| About
the artist
Background
I am a native of Ithaca, New York where I
trained as a physical anthropologist at Cornell University.
During the 1980’s I became a nationally recognized
and exhibited potter. An injury brought an abrupt end to
my work in ceramics, and led me during my year-long convalescence
to re-invent myself as a painter.
I have been painting in oil, watercolor,
and acrylic since 1988. Today I teach private and group
classes in those mediums from my Baltimore studio.
Recent work
My experience in ceramics is evident in much of my recent
abstract painting, in the undiluted, almost “hammered-on”
quality of colors, and an un-reworked surety of markings
required in the glazing process.
I paint with both pigmented and metal-infused acrylics
on polymer (Yupo) and on clay-coated hardboard, using multiple
applications, partial removals, and burnishing to enhance
the sintered and reflective effects.
On Process
Beginning a new set of ideas or techniques is always energizing.
Inevitably, the ebullience matures into an eventual realization
that someone else has done this work many times before my
efforts. But for me, this understanding usually brings "membership
in the tribe" instead of disappointment.
I have two rather large collections on which I have drawn
for much of my thematic content: beach stones and metallic
scraps of “road art”, both of which derive from
the actions of weather and water. Ever since my childhood
days in upstate New York, which were spent literally immersed
in the streams and lakes, I have sensed a fundamental beauty
in the textures and shapes of these objects: the metallic
and stony effects in my work are a direct result.

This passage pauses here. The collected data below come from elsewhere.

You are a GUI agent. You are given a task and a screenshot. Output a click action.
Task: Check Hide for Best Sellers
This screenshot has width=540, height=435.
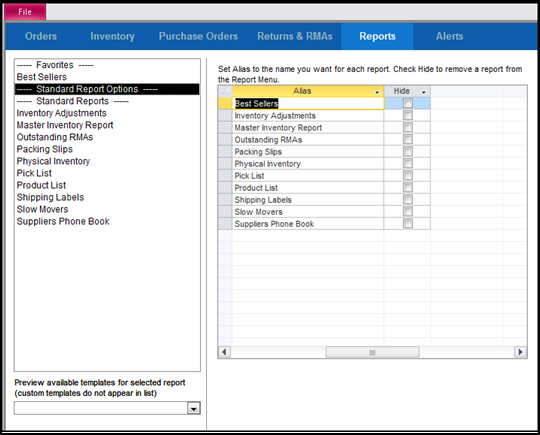pos(408,103)
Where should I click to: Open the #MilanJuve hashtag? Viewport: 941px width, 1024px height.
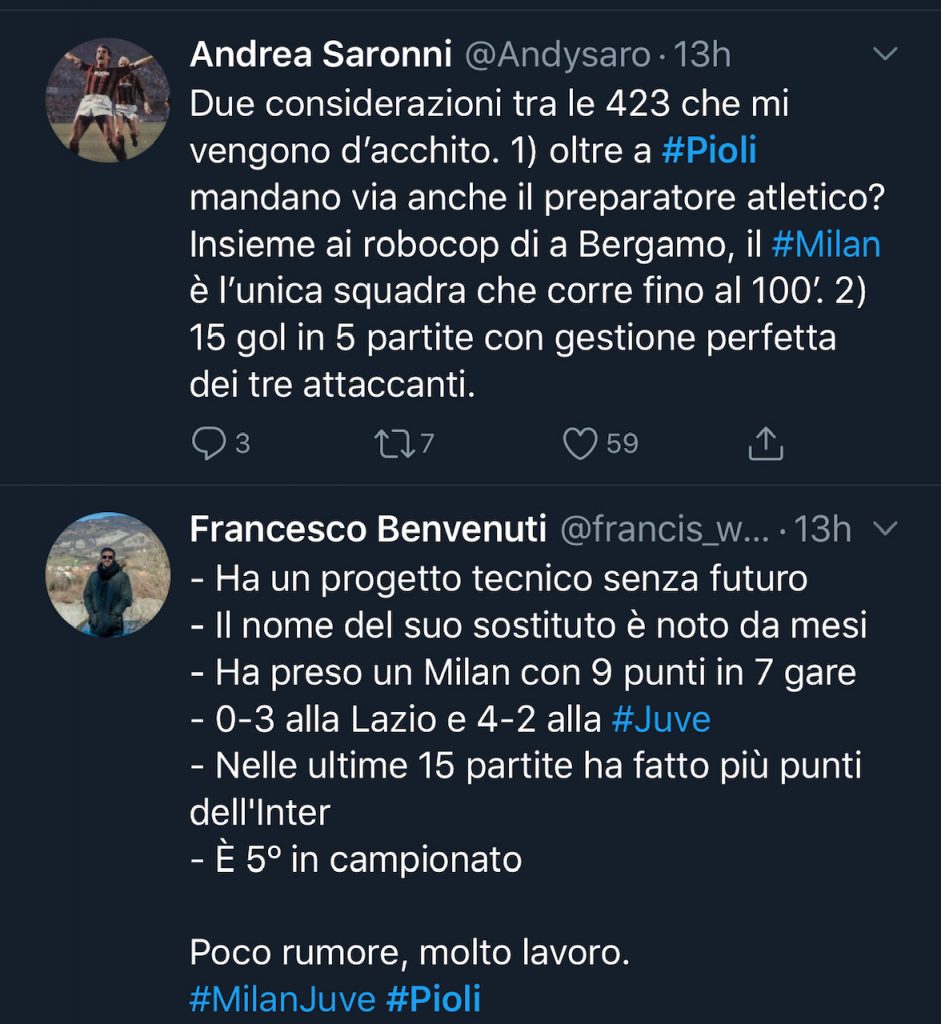point(282,999)
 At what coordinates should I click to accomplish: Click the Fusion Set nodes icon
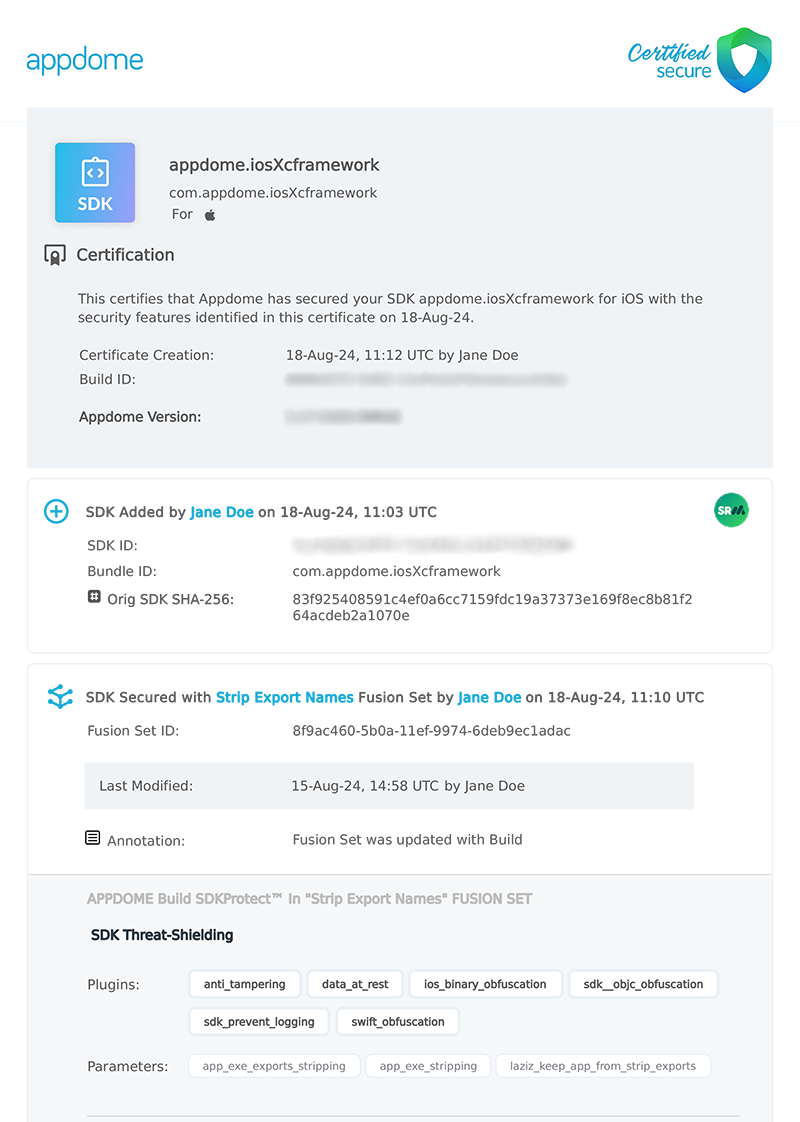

I continue to be fascinated by the artifacts and bones
I encountered during my studies in physical anthropology
which influenced my earlier work in ceramics. I spent over
a decade polishing my technique in realism and portraiture,
but unlike many traditionalists, I have always explored
the fusing of intention and accident, much as I had found
working with the subtle metallic surprises of high-fired
ceramic glazes.
I make a practice of working daily, usually on three or
more works concurrently. I believe that nearly every painter,
no matter what the medium or discipline, has to work through
some matrix of universal “problems”: the evidence
of these encounters becomes simply the work itself.